Overall, it’s a tasty, whimsical, and aesthetically pleasing dish, but it has one major flaw: Fritos are, and always will be, the world’s most mediocre chip.
That’s not to say they’re culturally insignificant. Fritos were invented in San Antonio in 1932 and became an early symbol for the Mexican-inspired, pan-Texan food sensibility, so it only makes sense that they’re in one of Texas’ most iconic dishes. And 83 years ago, I don’t doubt that Fritos were a great snack option. But, as Bob Dylan so accurately predicted, the times they are a changin’, and almost every other chip has left Fritos sitting in their own greasy, salty dust.
For my money, if Barrel & Ashes really wanted to pay homage to the iconic Texan dish while also doing it some innovative justice, they’d get with the times and start rocking Frito-Lay’s badass poster chip: Doritos.
That would open up the possibility for so many snack-chip-pie varieties—there are more than 100 Doritos flavors—and each one could feature a different chili to pair with its respective chip. I decided to jump-start the creative process and mess around with one of my own.
To counter the traditional, tomato-based Texas red chili, I went with a tomatillo-based green chili. The plan was to use Salsa Verde Doritos, but as it turns out, Frito-Lay doesn’t make them in the kids’-lunch-bag-size, which is yet another culinary injustice suffered by America’s youth. I settled with Cool Ranch, Salsa Verde’s super lame but still serviceable cousin.
I braised a pork shoulder overnight in a few tall boys of Tecate and some aromatics, then broke down the meat, simmered a couple tomatillos in the leftover pork liquor, and used a hand blender to marry it all together.
Then I sautéed some diced onion, poblano, and jalapeno in canola oil, added in the tomatillo pork broth, and incorporated the pork shoulder along with a can of hominy—which you should definitely start eating, by the way.
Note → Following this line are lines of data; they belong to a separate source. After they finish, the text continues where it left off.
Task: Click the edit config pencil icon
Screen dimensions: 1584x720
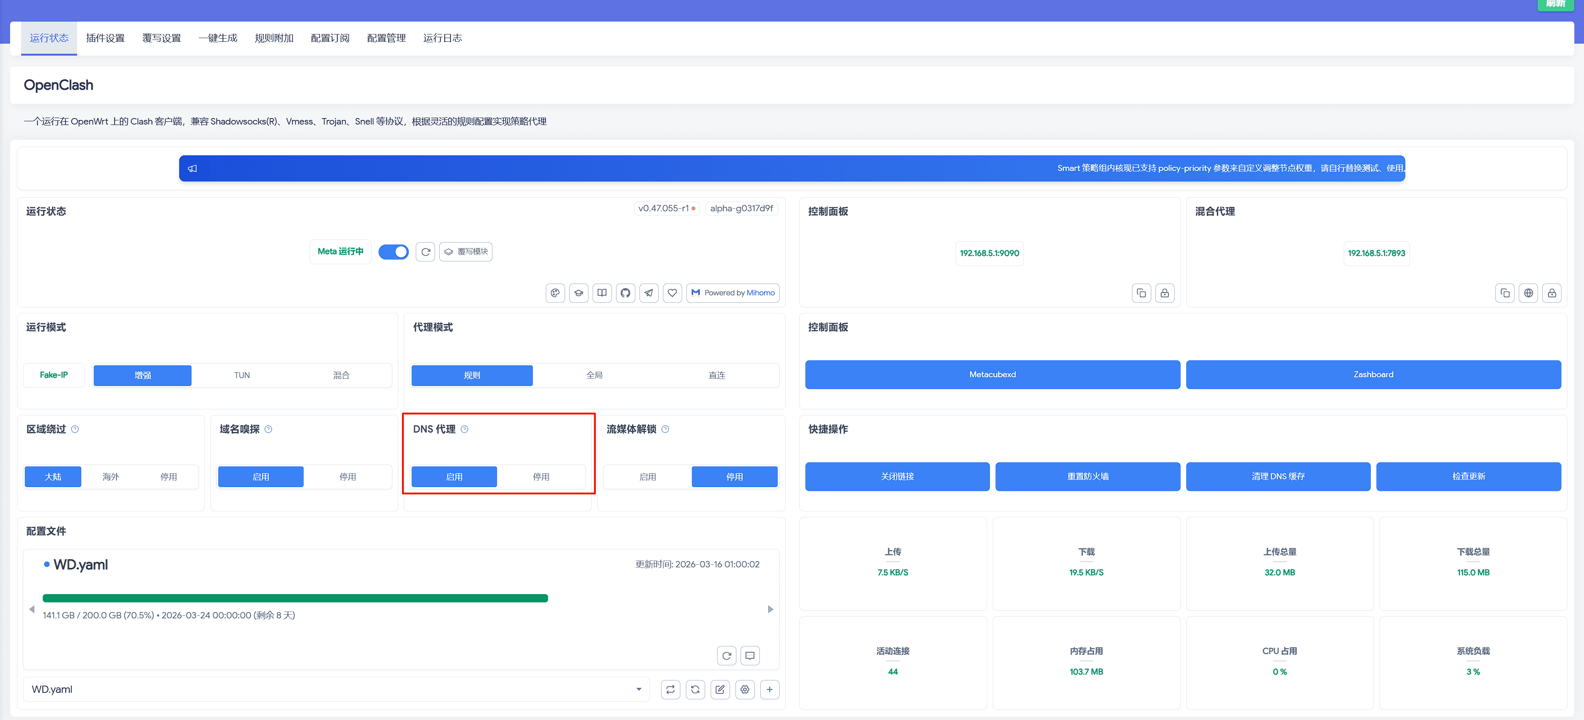Action: (719, 689)
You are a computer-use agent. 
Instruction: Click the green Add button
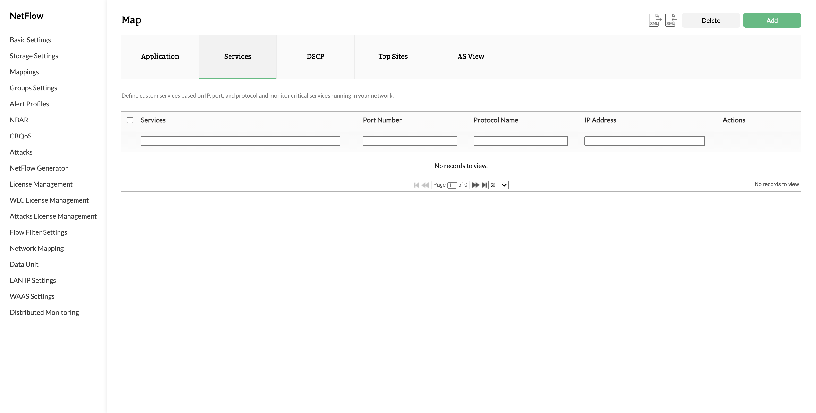click(772, 21)
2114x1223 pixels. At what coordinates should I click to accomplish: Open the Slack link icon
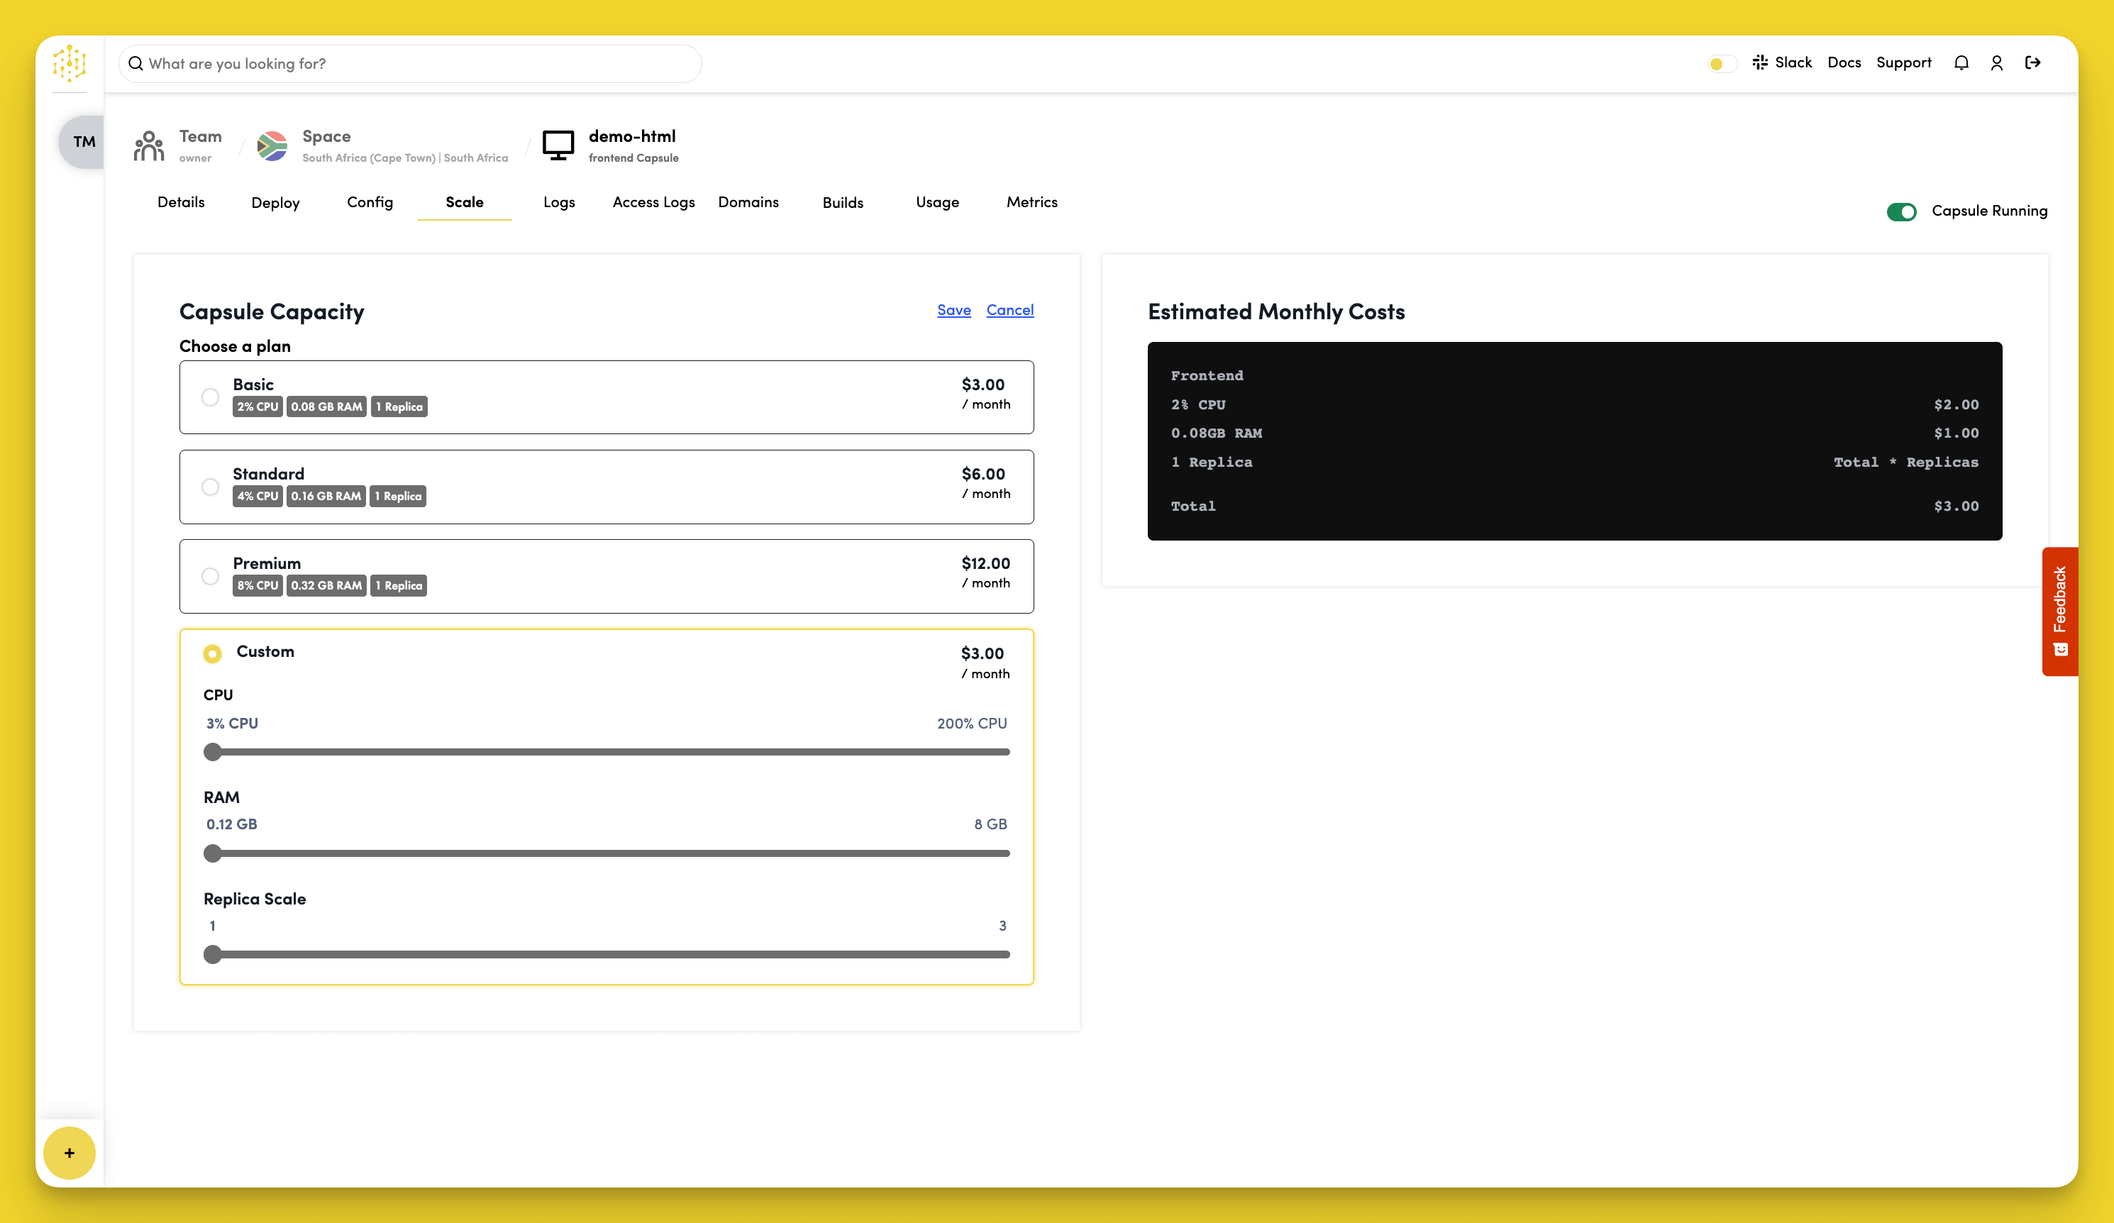[x=1760, y=63]
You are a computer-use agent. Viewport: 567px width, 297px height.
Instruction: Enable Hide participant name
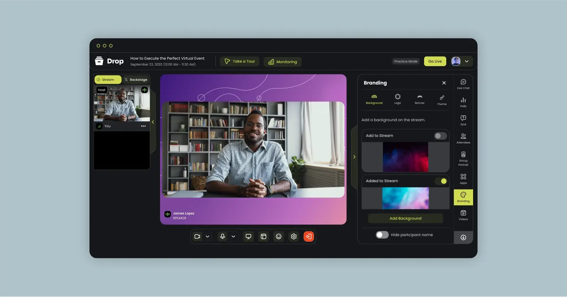pyautogui.click(x=382, y=235)
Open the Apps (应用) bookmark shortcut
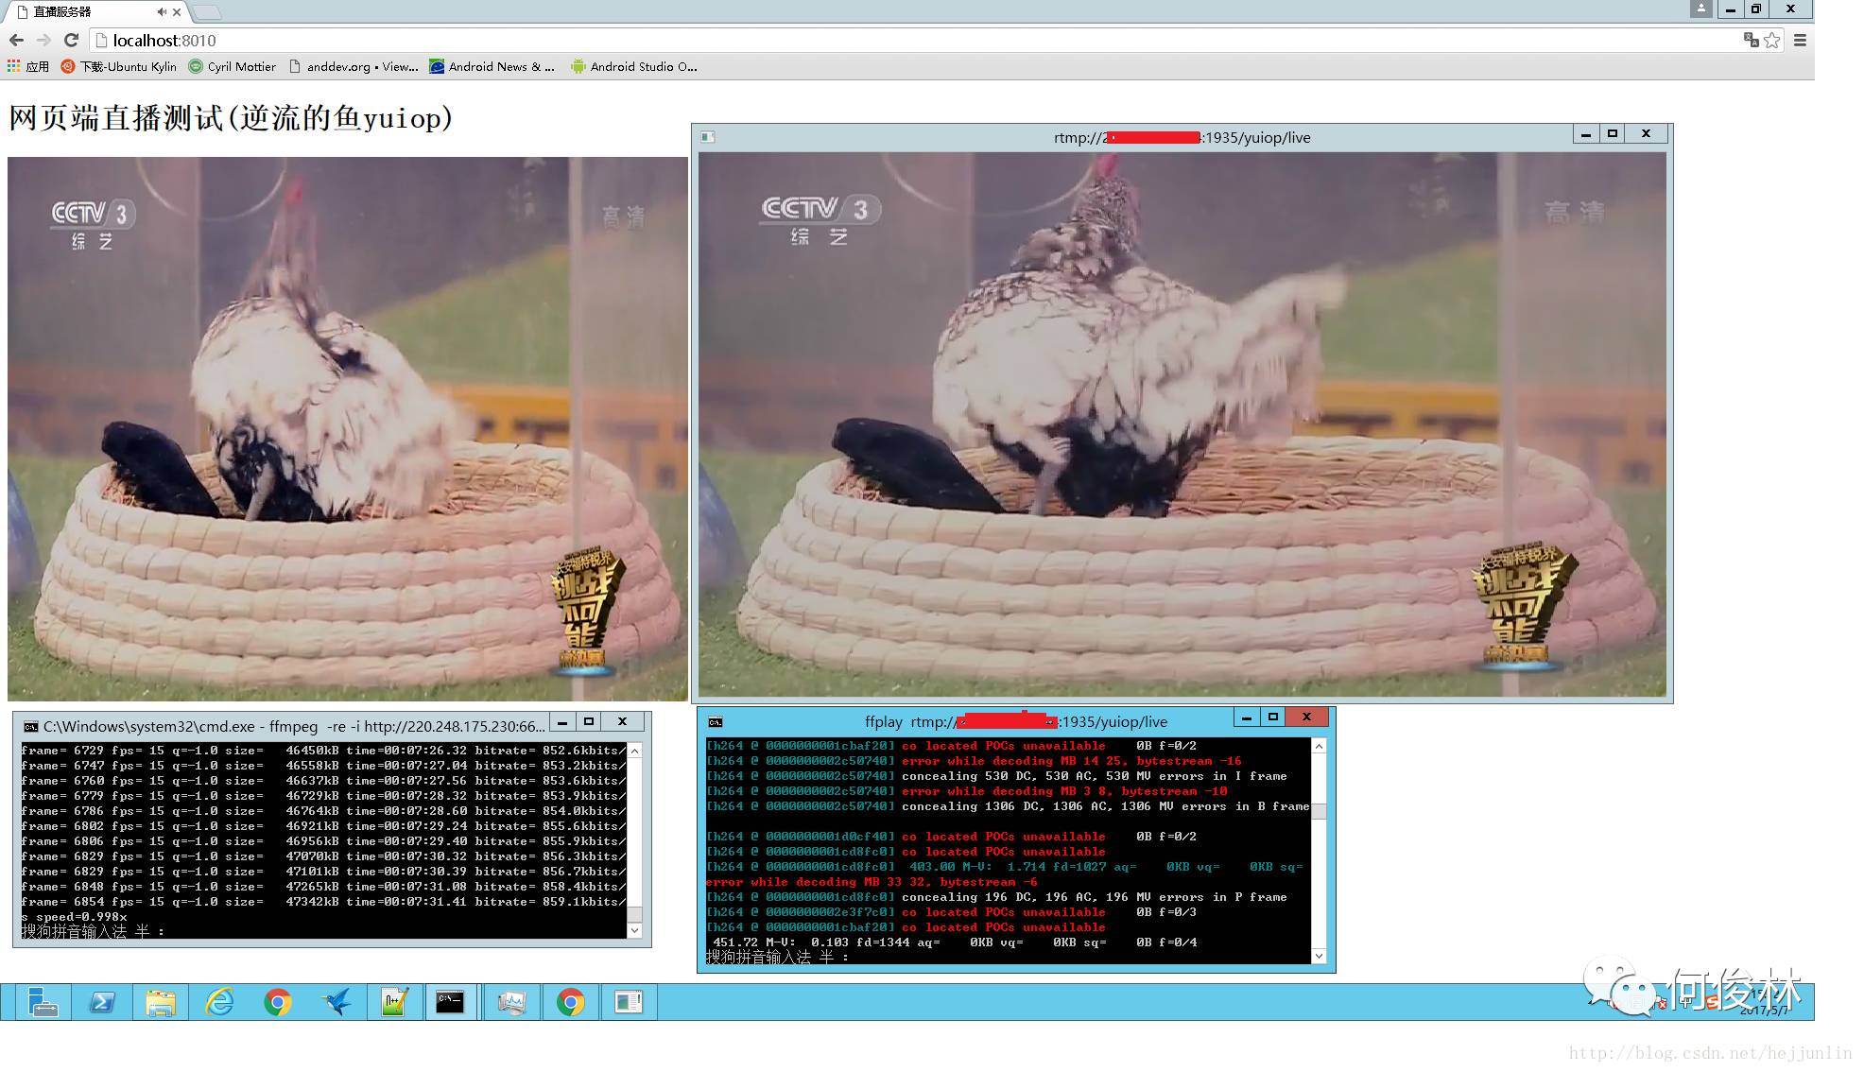 click(x=27, y=66)
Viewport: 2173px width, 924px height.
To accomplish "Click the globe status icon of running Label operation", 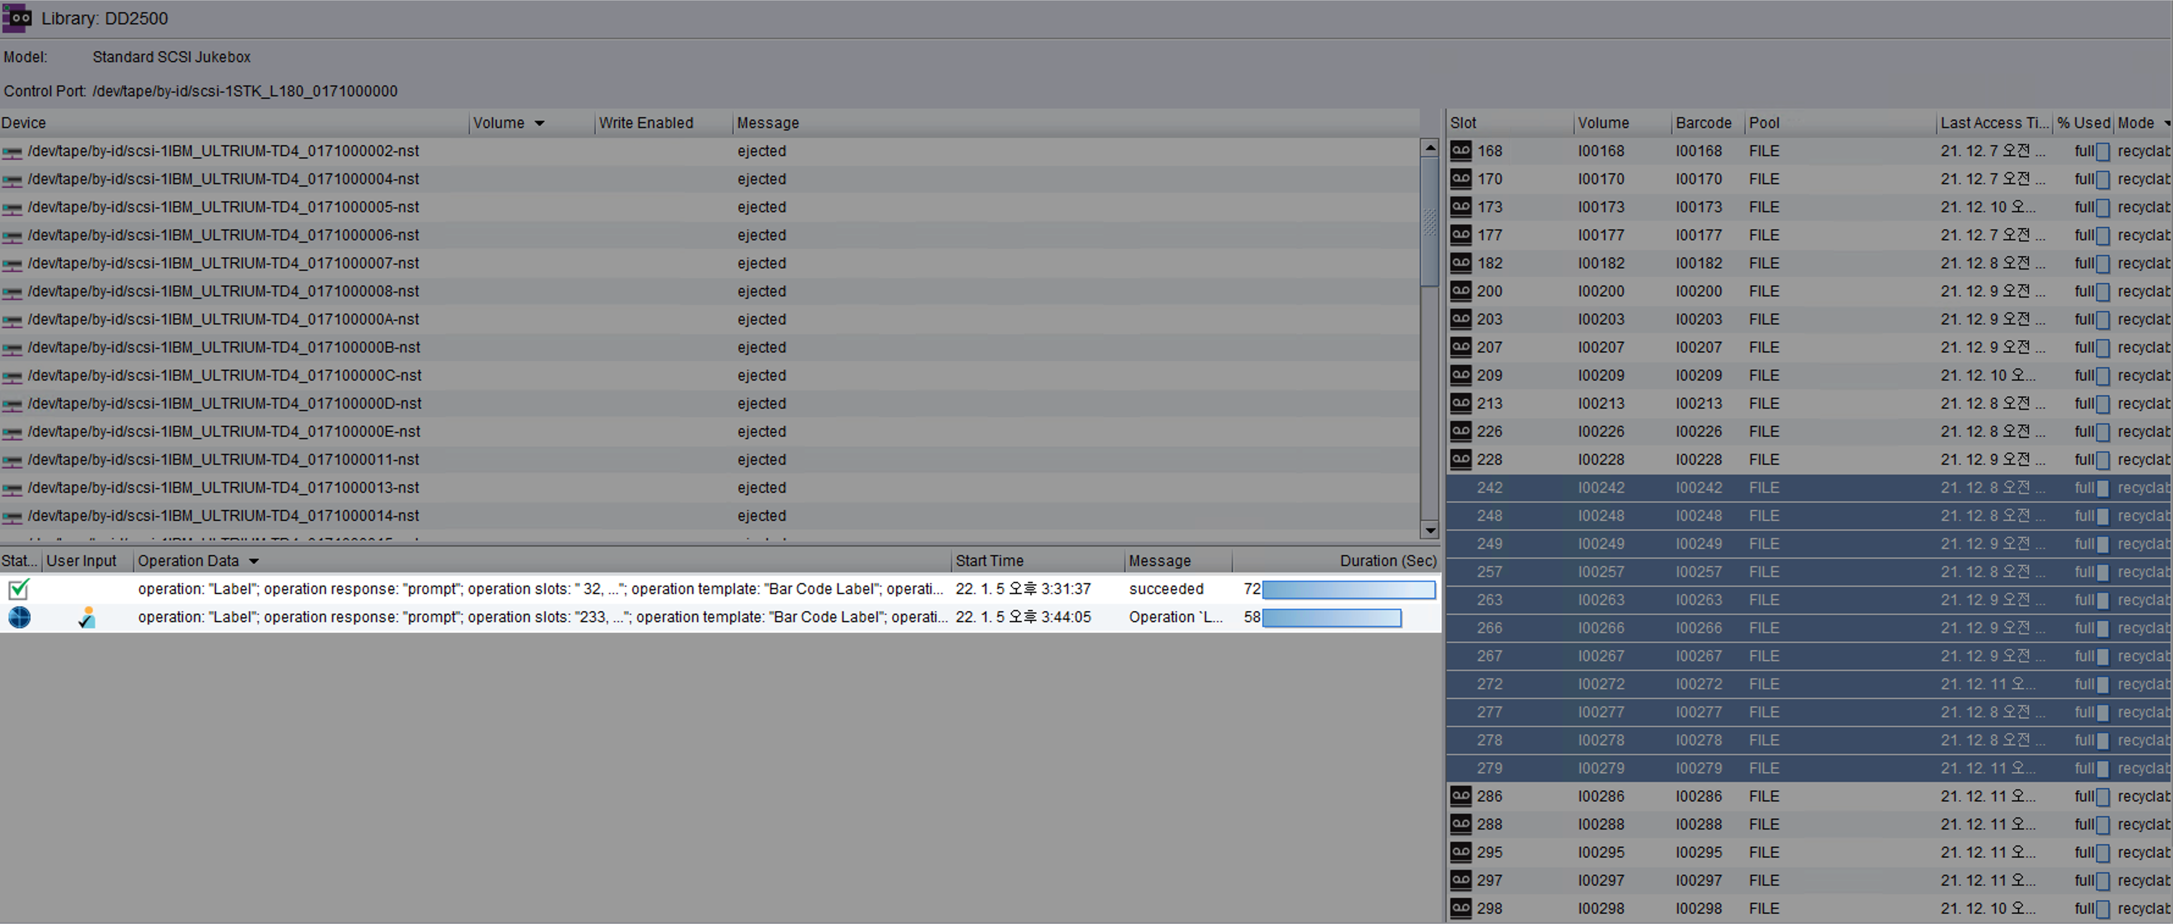I will coord(19,617).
The pre-Doritoed pie filling was seasoned with salt, pepper, and some white vinegar, and simmered for a good while.
To get that essential Barrel & Ashes aesthetic, I used a paring knife to carve out a large square in the chip bag, ripped out its crispy insides, stuffed it corner-to-corner with the chili, and then topped it with Cool Ranch Doritos, jack cheese, sour cream, green onions, and pickled Fresno chiles.
The concept isn’t limited to the domestic market either. This trend could (but, like, not really) go global. Don’t be surprised if you see a Bangkok street cart selling Spicy Sweet-Chili Dorito-topped panang curry in the near future.